** ENTRIES PROVIDED **
□ □ □
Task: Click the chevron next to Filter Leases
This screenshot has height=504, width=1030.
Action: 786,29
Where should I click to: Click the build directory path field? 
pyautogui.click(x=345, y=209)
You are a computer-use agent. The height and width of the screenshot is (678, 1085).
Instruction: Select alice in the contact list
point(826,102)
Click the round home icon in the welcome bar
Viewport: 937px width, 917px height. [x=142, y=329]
□ □ □
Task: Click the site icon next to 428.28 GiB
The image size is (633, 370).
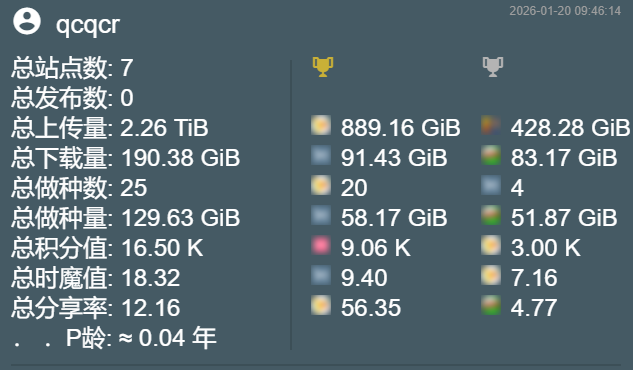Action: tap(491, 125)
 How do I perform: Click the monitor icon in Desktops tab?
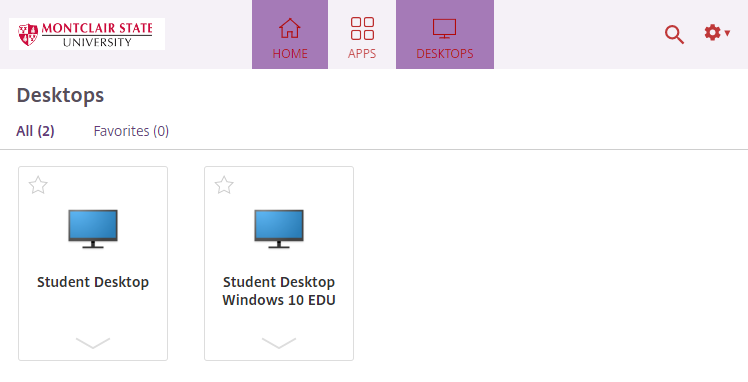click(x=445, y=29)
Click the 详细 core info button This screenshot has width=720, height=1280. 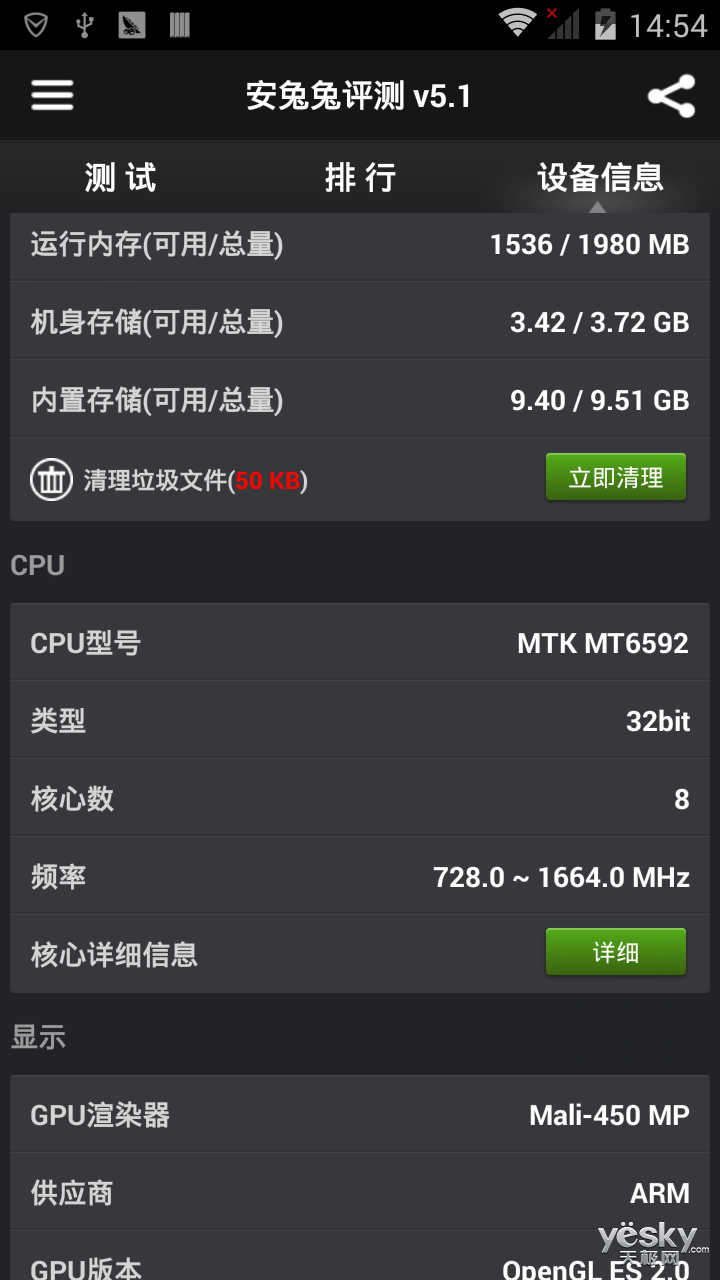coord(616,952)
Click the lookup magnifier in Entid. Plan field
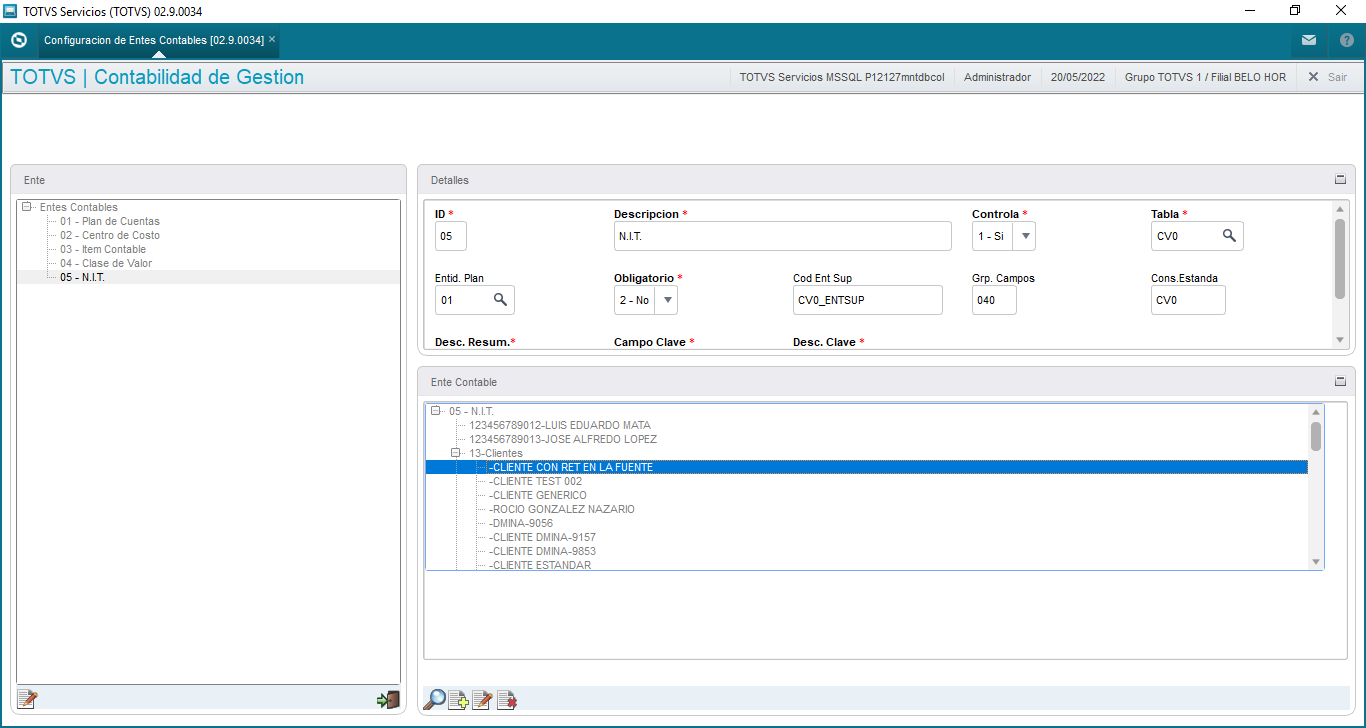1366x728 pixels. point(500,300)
□ □ □
** ABOUT THIS EXERCISE **
Copy whichever lines of the records above contain the word "Task".

** EXERCISE RESULT **
Task: Click the chevron next to Filter Leases
Task: Click the site icon next to 428.28 GiB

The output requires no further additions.